▶ _PROVIDED MATERIAL_:
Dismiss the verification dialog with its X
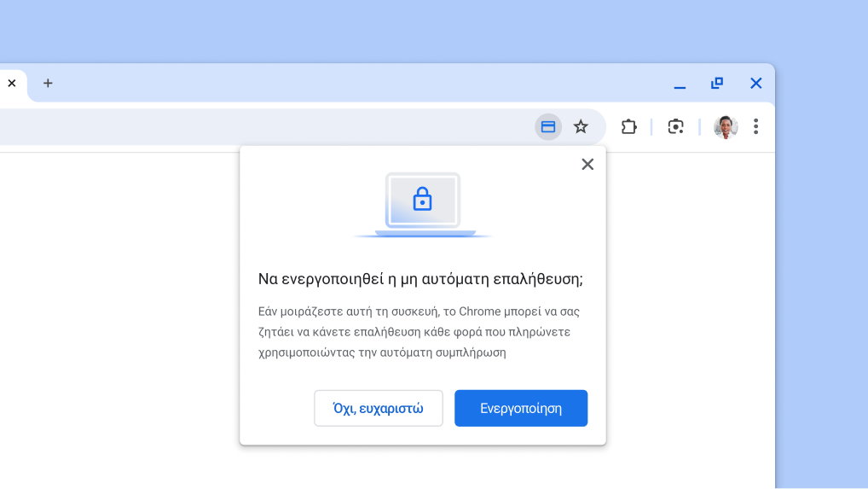 tap(587, 165)
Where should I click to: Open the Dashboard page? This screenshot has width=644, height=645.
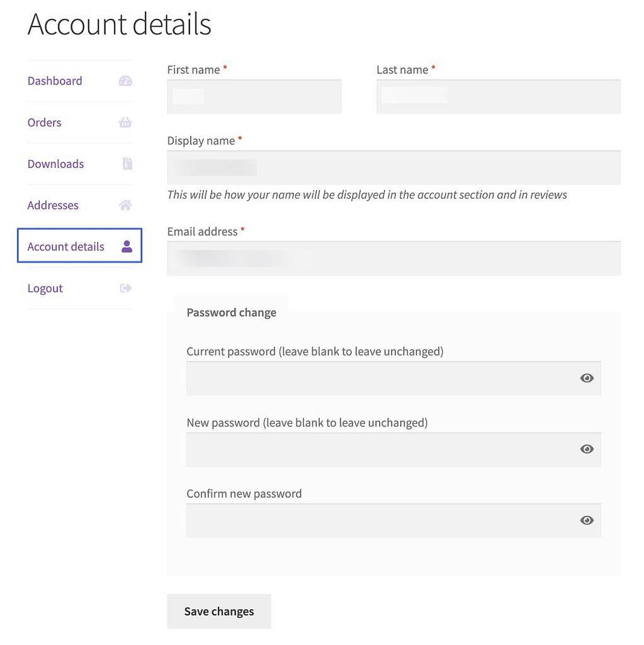pyautogui.click(x=55, y=81)
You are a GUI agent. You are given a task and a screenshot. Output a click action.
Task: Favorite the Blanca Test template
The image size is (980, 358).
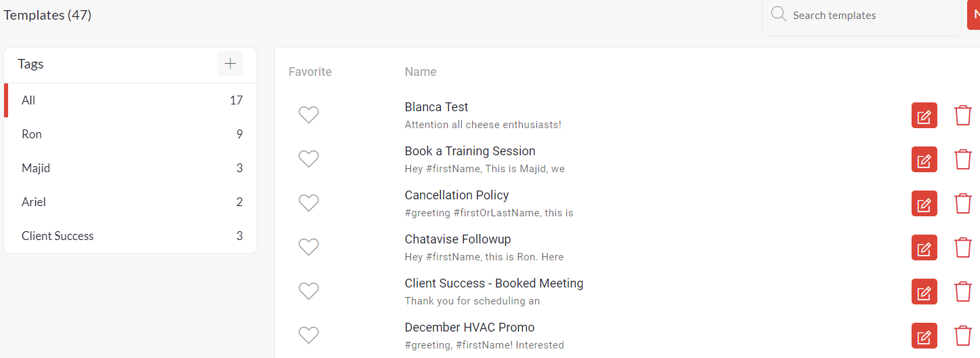tap(309, 115)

▶ _PROBLEM TO SOLVE_: Print each line of the material above exactly, with the pictures removed from your copy.

▶ _TASK ANSWER_:
Dismiss the verification dialog with its X
 tap(587, 165)
Where should I click to: Open the Dashboard page? This screenshot has width=644, height=645.
pyautogui.click(x=55, y=81)
You are a GUI agent. You are given a task and a screenshot. Output a click action.
Task: Favorite the Blanca Test template
The image size is (980, 358).
tap(309, 115)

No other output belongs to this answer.